Dual-track Scenarios: Duration of Conflict Determines Global Growth Fate
The OECD report outlines two divergent paths. If the conflict ends quickly, oil and gas production in the Gulf region is expected to gradually recover to pre-crisis levels from the third quarter onward, with supply shortages mainly focused in Asia and buffered by strategic reserves and other oil-producing countries.
In this baseline scenario, G20 economies’ inflation is expected to peak at 4% this year, then fall to 3.1% next year. Interest rates are largely unchanged in 2024, with rate cuts likely next year. After robust global trade growth in 2025, a more moderate expansion is expected, but continued growth in demand and investment for AI-related goods—especially in Asia—will provide some support.
However, if the conflict continues to spread, the outlook changes dramatically. Some economies may fall into substantial recession, with Asian countries highly dependent on Middle Eastern energy most affected.
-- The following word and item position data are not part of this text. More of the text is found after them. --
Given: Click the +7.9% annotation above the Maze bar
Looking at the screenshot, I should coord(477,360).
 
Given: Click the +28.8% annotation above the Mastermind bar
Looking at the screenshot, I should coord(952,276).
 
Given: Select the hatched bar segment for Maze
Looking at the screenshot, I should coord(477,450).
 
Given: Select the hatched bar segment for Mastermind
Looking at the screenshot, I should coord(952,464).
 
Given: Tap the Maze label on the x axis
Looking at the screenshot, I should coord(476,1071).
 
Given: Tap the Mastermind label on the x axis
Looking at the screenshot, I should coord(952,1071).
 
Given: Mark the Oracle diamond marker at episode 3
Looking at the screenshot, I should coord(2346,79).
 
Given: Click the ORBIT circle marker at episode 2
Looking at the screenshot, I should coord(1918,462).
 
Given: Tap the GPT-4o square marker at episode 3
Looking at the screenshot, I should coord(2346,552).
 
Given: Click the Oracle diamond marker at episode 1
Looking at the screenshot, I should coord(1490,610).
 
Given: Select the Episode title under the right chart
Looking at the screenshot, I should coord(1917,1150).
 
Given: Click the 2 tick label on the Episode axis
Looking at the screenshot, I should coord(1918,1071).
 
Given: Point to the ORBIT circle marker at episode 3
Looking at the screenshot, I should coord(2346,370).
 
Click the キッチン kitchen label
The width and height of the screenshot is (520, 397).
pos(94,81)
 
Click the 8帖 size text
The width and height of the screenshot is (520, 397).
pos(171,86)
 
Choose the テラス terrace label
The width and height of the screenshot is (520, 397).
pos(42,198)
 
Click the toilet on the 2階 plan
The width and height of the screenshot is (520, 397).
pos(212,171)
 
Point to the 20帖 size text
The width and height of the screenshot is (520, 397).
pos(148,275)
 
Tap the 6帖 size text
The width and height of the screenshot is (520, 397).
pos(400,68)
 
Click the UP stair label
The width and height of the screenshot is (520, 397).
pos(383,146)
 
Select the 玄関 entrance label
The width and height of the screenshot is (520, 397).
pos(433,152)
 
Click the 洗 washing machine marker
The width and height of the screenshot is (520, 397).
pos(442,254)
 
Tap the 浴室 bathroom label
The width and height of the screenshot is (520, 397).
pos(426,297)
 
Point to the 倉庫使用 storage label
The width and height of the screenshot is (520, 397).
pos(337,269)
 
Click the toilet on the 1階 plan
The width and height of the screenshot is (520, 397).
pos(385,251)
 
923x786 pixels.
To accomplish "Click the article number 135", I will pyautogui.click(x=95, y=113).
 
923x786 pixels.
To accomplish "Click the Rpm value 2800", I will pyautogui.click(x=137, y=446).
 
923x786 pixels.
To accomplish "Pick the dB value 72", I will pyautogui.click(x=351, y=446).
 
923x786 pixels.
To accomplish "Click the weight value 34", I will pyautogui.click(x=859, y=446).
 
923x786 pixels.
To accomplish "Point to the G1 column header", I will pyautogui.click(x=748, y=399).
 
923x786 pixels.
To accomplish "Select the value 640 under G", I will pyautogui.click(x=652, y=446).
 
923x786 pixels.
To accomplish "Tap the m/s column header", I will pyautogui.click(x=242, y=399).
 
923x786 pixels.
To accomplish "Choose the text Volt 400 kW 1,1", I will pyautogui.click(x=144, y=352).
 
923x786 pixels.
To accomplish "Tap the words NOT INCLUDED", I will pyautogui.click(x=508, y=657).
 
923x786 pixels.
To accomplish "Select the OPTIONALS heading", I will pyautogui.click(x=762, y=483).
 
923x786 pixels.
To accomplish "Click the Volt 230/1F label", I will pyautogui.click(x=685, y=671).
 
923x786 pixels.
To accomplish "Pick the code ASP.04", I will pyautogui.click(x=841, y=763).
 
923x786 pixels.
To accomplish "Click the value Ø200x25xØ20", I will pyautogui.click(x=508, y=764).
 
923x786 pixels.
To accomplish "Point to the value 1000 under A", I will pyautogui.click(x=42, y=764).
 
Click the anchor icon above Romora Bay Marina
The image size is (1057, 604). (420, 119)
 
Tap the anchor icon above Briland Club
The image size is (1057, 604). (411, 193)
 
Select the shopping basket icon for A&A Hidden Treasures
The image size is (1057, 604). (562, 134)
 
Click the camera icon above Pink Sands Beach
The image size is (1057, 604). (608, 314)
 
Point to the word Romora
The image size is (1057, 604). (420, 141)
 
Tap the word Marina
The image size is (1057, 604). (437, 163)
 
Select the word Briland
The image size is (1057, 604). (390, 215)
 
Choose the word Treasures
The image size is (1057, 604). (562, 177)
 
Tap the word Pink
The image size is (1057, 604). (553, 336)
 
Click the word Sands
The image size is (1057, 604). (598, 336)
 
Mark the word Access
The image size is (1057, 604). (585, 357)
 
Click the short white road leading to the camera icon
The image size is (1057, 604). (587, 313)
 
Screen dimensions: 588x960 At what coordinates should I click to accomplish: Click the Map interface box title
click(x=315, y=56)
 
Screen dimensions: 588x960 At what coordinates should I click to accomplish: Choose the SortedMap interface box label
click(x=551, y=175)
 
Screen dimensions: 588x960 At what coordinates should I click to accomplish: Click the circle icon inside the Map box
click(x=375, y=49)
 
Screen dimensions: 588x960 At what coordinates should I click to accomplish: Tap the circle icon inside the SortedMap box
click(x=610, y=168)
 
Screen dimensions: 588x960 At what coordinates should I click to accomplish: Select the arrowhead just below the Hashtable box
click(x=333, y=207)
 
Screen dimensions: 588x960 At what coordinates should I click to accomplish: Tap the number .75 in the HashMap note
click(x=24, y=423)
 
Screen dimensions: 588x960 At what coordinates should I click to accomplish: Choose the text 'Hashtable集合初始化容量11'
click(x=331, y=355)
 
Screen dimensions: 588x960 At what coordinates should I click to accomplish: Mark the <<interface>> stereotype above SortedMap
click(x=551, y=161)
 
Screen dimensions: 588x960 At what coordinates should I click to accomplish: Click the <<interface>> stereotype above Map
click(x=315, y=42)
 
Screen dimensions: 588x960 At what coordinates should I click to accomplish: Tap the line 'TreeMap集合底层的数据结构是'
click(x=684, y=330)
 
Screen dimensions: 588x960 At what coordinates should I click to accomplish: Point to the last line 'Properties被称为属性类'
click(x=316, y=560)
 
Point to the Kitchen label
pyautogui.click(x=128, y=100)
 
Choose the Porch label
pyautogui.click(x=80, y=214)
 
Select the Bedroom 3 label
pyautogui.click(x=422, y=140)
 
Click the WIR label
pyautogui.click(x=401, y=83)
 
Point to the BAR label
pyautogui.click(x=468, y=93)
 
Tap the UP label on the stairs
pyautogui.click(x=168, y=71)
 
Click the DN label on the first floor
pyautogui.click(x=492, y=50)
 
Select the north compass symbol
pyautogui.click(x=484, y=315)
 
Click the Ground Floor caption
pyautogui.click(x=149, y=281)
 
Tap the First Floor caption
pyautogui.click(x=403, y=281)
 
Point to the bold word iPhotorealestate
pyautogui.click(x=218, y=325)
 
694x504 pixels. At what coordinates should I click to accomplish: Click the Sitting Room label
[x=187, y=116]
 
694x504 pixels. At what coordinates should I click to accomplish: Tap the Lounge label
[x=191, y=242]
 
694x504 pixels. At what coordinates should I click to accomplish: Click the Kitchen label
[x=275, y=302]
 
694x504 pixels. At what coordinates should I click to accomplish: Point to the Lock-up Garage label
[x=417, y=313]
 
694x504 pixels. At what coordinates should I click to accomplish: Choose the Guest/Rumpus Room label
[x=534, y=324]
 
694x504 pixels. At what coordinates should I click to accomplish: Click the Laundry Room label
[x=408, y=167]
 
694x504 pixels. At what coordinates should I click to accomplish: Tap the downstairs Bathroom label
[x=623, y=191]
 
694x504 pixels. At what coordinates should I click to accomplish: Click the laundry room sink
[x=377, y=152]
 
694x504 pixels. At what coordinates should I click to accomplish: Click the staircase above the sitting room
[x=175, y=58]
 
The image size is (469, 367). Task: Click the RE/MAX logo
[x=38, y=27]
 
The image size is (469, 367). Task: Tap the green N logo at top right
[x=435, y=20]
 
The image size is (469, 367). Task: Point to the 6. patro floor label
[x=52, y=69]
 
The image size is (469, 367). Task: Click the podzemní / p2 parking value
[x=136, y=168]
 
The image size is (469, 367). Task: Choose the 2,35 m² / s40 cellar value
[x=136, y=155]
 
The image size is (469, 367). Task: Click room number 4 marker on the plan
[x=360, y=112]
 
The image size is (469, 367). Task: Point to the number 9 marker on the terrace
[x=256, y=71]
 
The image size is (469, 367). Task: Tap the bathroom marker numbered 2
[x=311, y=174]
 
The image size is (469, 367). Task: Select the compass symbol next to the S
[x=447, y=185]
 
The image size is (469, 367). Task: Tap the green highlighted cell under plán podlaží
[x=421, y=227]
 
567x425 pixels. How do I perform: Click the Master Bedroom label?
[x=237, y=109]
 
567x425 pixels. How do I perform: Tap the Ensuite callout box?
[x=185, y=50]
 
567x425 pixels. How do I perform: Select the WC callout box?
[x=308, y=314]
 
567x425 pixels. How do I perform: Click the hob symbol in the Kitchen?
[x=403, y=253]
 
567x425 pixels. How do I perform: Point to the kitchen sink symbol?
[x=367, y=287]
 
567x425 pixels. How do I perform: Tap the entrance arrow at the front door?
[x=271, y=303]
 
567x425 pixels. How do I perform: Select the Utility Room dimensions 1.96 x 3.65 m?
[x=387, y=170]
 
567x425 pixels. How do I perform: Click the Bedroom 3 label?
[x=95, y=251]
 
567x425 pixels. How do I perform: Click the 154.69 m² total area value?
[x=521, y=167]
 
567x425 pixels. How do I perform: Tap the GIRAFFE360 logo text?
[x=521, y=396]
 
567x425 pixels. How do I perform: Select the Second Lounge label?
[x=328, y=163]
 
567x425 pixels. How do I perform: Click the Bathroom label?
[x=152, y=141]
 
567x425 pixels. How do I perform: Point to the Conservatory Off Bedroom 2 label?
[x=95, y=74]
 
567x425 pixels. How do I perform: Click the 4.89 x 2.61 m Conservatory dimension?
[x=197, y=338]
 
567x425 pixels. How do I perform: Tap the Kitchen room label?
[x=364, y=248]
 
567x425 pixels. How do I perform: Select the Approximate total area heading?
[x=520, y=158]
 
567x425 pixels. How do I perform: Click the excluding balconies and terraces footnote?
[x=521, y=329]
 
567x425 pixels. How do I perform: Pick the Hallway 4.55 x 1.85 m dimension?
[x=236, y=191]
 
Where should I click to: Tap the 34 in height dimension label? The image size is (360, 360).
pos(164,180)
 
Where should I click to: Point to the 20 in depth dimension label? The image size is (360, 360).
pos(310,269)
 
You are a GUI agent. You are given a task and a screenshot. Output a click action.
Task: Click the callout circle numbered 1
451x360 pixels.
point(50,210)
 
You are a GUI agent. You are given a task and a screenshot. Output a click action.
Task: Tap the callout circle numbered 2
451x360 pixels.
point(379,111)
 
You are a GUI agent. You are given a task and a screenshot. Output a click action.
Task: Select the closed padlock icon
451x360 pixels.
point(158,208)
The OECD notes this downside risk is the core variable influencing the global outlook.
Major Economies: Divergence Intensifies
Major economies show clear divergence in both scenarios. In the US, strong energy exports may partly offset the drag of higher prices on consumer purchasing power, causing growth to slow slightly but remain relatively resilient.
Eurozone growth faces significant downward pressure, expected to slow from 1.4% in 2024 to 0.8%, before rebounding to 1.2% next year—labor market resilience and increased defense spending will partly offset fiscal tightening. UK growth is expected to drop to 0.9% this year, then climb to 1.1% in 2027 as global trade stabilizes and financial conditions improve.
Japan is identified as one of the economies hardest hit by trade disruptions, with growth plunging from 1.1% in 2025 to 0.6% in 2026, and only a slight rebound to 0.8% in 2027, further downgraded from the March forecast. The OECD notes that although subsidies can help buffer the energy shock, Japan still needs to formulate a "clear and credible" medium-term fiscal consolidation plan amid rising interest rates.